_Complete the following_
a: In the makeup kit thread, which brand made the pink and green pigments?
b: Write the next part of the makeup kit thread, picking up after its final post.

_Passage to read_
BEGIN

# My kit so far



## Willa (Feb 9, 2006)

.....


----------



## vircore (Feb 9, 2006)

what are the full size pigments?

i love your pigments samples ^_^


----------



## Willa (Feb 9, 2006)

Quote:

   Originally Posted by *vircore* 
_what are the full size pigments?

i love your pigments samples ^_^_

 
In the second picture?

The pink and green are from Tony & Tina
Those are the first pigments I've bought, but unfortunatly they don't sell in Montreal anymore  
	

	
	
		
		

		
			




They have great colors...
Usually, the ''bottle'' looks like this :





And the others... its obvious


----------



## velvet (Feb 9, 2006)

montreal?  oh im going there the end of march!  i def. wanna hit up some mac places when i get there!  any suggestions?

END

_Given material_
BEGIN

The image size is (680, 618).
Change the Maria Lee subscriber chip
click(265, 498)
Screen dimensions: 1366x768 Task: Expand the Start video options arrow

END

_Task-by-task outputs_
a: Tony & Tina

b:
----------



## Willa (Feb 9, 2006)

Quote:

   Originally Posted by *velvet* 
_montreal?  oh im going there the end of march!  i def. wanna hit up some mac places when i get there!  any suggestions?_

 
You can go on Ste Catherine street, metro Peel, at Ogilvy, there's a pro mac (I think its pro)

At McGill metro, at LaBaie, in the basement theres a little mac counter, and at street level a bigger (normal) counter. There, you can also find Makeup For Ever, its a must see and the sellers are really sweet.

On St Laurent street (St-Laurent metro) theres a Pro store

At Labaie (Galerie d'anjour) tourists dont usually go there, its a mall... theres another counter

You definitely want to go at Ogilvy and Holth Renfrew, the best makeup brands are there.


----------



## mspixieears (Feb 10, 2006)

You have some stunning e/s colours in your collection! Makeup For Ever isn't so popular here, don't know why when they seem to do so many wonderful colours and products. Thanks for sharing!


----------



## Willa (Feb 10, 2006)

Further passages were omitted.